It was only well-appointed exploration voyages, like those of Nicolas Baudin’s Géographe or Matthew Flinders’ Investigator expeditions, that were supported by professional artists such as Ferdinand Bauer, William Westall, Nicolas-Martin Petit or Charles Lesueur, pursuing a discipline of comprehensive and systematic documentation, consciously compiled in conjunction with naturalists. The audiences for these works were European savants, intent on describing and naming the flora, fauna, peoples and landforms within European knowledge systems, and had little intersection with colonial experience.
Colonists could see beautiful or picturesque landscapes in NSW: early writers regularly commented on its picturesque vistas, or compared expanses of open country to a gentleman’s park, one of the highest accolades that could be bestowed upon a view. But colonial patrons were rarely interested in the picturesque, or the sublime. Instead they wanted art to celebrate the bricks and mortar of colonial progress, and a topographical aesthetic perfectly matched their purpose.
The topographical draughtsman, it was said, looked to capture “Every absurdity, as well as beauty [of a view so that a drawing of it hands] down to posterity that local and particular truth, which it is expressly his business and purpose to transmit.”30 A topographical image was essentially about conveying specific information about a particular place, and it remained the dominant aesthetic for colonial landscape painting for the next three decades. It was a familiar pictorial language for colonists, who were conversant with it through the ubiquitous sets of topographical views of cities, towns, estates and counties which were readily available throughout England.
Other agendas also help circumscribe the making of colonial art: in a society in which convicts, class and authority were considered dangerously combustible, art was required to be compliant.

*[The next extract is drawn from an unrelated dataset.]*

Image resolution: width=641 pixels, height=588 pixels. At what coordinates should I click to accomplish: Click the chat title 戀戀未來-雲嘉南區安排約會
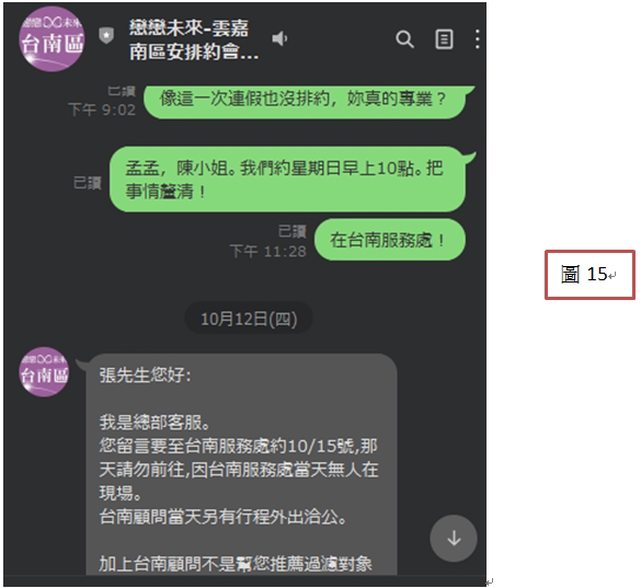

The publisher Absalom West asked for, and was given, Governor Macquarie’s approval for a series of views he proposed to publish in 1814.31 While this publication did not eventuate, the fact that the Governor’s assent was sought suggests that colonial art was, at least in part, in the service of government.
Ironically it was the military who rebelled and their celebrations of the overthrow of Governor Bligh on 26 January 1808 quickly co-opted local artists: celebratory cartoons were drawn on walls inside public houses and pub signs erected outside, effigies burnt, buildings illuminated, and a small libellous watercolor drawing depicting Bligh being pulled from underneath a bed – the implication was entirely about cowardice – was publicly displayed in a house, perhaps the first time a work of art was presented for public exhibition in the colony.32 Such images only appeared in a time of unrest or tension: once the rebels themselves were in control these images disappeared.
Literal topographical views of the colony’s various settlements were offered by nearly all colonial artists. The focus on these views was largely on government buildings, such as St. Philips, First Government House at the head of Sydney Cove, or the Commissariat Building, all clear evidence of the progress of civil society in NSW. The neat and tidy Sydney in John Eyre’s c.1806 View of Sydney From the West Side of the Cove (Mitchell Library) seems a perfect antidote to the idea that the colony was a den of iniquity. The watercolor is both a comparatively faithful record of the town’s infrastructure and general topography, and a celebration, through its lush, green ambience, of its conformity to English towns.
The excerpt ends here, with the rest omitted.